Protestant Boy
2009 Granta
'A memoir of a Protestant Northern Irish upbringing during the worst years of the Troubles.
Geoffrey Beattie grew up in the notorious 'murder triangle' in North Belfast, where during thirty years of the Troubles more than six hundred people were killed. Many of my childhood friends ended up dead or in prison while I moved to England, at first to study and eventually to build my career as a psychologist.
On a visit home to see his ailing mother, Beattie begins to explore his Ulster Protestant ancestry and to reflect on the unfashionable and little understood Protestant community.
His search takes him to the trenches of the Somme, to the Plantation villages of Ulster; and to Drumcree for the Orange march. And it brings him a deeper understanding of his own family, especially his mother: at the heart of this book is an extraordinarily vivid portrait of this opinionated, witty, exasperating Ulsterwoman.

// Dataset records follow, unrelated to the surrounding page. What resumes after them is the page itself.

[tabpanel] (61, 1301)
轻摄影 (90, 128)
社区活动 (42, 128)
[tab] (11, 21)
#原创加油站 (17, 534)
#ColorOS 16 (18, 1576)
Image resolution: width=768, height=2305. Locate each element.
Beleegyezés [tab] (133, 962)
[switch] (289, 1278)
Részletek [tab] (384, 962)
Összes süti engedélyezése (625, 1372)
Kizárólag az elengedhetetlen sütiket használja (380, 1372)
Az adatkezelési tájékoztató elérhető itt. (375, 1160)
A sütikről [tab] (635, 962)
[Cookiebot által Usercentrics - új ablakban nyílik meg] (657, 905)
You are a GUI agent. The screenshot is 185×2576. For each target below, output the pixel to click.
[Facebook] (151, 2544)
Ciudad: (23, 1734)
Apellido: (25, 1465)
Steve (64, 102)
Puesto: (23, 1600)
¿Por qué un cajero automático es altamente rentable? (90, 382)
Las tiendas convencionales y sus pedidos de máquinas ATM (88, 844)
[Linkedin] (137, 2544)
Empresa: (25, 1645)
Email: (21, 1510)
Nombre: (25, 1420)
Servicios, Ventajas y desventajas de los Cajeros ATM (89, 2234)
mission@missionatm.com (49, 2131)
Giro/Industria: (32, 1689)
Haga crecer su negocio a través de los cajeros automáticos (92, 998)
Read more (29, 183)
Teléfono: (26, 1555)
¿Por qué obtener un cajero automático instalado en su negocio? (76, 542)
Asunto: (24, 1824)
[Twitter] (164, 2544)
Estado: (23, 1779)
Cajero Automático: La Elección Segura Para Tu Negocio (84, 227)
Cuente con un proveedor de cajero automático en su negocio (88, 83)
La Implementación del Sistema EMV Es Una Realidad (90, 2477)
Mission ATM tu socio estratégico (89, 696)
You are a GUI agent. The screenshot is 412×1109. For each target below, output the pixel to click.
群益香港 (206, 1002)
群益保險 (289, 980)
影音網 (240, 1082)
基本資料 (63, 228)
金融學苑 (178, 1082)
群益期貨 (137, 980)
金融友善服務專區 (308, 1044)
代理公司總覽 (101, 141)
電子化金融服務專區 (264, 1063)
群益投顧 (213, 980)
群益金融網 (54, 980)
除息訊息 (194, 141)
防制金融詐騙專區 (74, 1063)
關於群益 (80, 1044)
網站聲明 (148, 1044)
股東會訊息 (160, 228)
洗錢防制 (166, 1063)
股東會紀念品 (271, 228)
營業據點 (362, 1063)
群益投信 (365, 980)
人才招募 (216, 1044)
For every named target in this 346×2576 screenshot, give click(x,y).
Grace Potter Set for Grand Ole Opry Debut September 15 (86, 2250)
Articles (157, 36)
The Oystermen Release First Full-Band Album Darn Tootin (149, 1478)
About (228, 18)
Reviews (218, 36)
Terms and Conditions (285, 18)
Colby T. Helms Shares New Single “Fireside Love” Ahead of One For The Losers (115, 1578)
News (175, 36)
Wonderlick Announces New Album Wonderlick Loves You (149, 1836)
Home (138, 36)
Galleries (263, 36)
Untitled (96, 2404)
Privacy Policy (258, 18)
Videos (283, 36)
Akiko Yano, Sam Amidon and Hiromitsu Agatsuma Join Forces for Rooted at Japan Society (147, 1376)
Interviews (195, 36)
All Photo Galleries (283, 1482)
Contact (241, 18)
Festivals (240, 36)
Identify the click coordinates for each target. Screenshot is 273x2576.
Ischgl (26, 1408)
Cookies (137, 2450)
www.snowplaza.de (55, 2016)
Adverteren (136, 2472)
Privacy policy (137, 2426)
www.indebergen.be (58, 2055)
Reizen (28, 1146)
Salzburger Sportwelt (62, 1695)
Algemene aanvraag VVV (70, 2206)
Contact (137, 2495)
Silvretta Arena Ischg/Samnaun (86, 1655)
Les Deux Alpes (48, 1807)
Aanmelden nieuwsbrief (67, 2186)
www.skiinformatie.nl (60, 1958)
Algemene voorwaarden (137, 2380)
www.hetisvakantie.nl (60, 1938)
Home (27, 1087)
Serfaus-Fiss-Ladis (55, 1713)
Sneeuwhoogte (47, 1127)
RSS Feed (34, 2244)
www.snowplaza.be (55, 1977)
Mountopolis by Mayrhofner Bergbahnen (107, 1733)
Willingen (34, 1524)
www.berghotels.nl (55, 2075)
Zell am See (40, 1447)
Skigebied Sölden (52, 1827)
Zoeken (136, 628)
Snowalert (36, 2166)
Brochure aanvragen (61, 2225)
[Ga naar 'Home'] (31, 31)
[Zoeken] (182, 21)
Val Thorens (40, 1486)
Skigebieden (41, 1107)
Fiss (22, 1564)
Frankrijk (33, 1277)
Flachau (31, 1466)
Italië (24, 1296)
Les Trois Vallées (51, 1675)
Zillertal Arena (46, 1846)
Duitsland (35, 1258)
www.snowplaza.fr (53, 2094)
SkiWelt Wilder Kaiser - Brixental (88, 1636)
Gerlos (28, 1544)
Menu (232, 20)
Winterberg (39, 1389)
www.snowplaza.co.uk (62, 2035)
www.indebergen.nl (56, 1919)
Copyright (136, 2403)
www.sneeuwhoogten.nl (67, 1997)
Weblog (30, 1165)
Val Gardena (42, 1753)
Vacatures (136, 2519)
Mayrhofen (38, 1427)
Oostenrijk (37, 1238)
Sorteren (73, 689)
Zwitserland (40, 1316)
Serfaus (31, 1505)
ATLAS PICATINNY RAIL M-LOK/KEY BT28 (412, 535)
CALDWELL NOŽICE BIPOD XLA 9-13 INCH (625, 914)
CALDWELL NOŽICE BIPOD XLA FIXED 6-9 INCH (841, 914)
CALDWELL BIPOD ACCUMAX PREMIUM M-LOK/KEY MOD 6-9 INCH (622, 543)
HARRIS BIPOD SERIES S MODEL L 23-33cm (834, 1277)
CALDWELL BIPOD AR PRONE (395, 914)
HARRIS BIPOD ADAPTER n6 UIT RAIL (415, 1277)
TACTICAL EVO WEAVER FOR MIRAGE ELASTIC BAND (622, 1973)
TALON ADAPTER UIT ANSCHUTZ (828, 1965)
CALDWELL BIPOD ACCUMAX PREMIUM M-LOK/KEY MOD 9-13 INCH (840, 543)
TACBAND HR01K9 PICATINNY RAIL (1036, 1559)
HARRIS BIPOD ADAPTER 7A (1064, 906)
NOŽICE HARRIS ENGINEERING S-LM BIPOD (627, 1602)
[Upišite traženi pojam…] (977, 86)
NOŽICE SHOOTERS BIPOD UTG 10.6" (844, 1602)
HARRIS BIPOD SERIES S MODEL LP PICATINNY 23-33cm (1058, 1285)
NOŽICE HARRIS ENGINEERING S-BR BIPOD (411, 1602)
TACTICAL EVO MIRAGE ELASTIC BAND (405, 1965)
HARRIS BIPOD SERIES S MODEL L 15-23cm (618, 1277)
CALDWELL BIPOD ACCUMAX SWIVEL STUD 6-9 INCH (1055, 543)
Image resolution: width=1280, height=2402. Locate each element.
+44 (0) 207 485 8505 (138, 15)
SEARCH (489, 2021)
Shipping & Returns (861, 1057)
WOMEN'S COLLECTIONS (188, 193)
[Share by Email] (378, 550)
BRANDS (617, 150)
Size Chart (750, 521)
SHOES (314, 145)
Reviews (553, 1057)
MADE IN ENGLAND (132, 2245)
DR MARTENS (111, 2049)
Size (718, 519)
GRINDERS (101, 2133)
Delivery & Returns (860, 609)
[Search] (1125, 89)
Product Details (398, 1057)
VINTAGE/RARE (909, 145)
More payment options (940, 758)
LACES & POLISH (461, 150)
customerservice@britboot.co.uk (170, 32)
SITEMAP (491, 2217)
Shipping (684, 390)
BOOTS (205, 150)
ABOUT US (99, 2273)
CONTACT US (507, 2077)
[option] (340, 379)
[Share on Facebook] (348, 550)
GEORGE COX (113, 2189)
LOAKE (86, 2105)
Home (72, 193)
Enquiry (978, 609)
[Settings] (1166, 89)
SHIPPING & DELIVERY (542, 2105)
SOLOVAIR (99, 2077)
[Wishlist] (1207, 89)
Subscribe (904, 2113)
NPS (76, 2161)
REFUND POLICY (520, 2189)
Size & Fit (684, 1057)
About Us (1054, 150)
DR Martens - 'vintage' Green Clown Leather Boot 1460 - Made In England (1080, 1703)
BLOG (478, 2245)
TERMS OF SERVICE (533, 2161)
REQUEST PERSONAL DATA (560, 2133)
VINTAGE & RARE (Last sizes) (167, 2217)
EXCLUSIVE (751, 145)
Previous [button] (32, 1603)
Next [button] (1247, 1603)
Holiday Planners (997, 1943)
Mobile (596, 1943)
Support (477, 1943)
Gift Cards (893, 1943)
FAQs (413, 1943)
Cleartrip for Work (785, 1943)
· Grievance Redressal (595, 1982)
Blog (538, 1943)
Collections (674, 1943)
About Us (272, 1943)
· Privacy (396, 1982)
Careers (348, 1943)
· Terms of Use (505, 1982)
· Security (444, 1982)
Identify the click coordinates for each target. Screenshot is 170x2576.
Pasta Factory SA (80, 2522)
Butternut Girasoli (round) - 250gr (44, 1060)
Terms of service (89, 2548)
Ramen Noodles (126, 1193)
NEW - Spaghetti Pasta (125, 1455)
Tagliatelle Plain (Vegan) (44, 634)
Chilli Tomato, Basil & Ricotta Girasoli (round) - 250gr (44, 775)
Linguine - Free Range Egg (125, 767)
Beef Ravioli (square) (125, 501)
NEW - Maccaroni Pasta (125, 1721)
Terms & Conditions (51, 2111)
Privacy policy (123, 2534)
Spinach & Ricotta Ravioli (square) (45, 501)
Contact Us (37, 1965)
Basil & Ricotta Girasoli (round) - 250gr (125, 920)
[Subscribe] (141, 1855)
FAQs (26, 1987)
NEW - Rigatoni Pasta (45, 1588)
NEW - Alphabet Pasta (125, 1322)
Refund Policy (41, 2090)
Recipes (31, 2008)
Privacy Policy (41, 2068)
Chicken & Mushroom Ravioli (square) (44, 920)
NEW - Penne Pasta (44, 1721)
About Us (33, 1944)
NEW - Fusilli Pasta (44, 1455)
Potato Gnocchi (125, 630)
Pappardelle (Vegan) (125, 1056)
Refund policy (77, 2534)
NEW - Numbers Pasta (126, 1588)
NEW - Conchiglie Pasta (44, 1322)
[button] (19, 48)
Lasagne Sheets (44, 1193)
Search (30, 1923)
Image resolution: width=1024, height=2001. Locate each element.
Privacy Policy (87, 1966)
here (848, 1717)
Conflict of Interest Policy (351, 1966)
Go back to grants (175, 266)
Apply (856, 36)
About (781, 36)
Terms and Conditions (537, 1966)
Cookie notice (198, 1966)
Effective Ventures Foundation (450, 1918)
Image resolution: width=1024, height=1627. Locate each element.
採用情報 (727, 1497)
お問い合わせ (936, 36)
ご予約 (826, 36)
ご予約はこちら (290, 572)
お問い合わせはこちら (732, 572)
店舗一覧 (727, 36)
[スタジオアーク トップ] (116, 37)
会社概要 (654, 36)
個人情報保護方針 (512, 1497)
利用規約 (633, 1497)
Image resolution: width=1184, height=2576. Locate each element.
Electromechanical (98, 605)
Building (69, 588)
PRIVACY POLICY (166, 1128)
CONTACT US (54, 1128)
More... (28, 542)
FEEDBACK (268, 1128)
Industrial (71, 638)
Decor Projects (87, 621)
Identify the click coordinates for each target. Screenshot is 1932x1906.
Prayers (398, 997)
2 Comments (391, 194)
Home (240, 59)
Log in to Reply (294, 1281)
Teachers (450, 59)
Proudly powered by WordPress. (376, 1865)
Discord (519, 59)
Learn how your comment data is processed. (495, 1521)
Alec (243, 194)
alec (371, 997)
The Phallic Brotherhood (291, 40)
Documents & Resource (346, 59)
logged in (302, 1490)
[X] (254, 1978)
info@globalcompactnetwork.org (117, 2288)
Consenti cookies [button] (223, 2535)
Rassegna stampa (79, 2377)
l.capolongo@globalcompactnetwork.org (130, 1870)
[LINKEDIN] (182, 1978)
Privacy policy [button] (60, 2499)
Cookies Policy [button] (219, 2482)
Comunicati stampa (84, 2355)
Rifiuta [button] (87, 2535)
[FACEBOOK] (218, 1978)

Protestant Boy is an honest, beautifully written book about the stories that families and cultures tell themselves and about the silences that they leave behind.' (from the cover).
REVIEWS
'An eloquently-written, finely-observed, unflinchingly honest account.’
Belfast Telegraph
*‘In this honest, insightful memoir Geoffrey Beattie revisits the North Belfast area in which he grew up, the notorious “murder triangle” where more than 600 people were killed during the Troubles. Beattie’s enlightening memoir becomes our own window into the hearts and minds of a community drenched in blood.’
Newsweek*
*‘An absorbing meditation on the author’s Belfast upbringing … written in sentences as clean and unadorned as a Presbyterian’s complexion.’
Irish Times*
‘An honest, moving and illuminating emotional journey into the heart and psyche of the Protestants of Ulster.’
Ruth Dudley Edwards
'In this book Geoffrey Beattie goes to the heart of his personal experience and recreates the world of his childhood – both as it was and as it is now – in a manner that will give any Ulster-born reader a series of small, agonizing shocks of recognition.’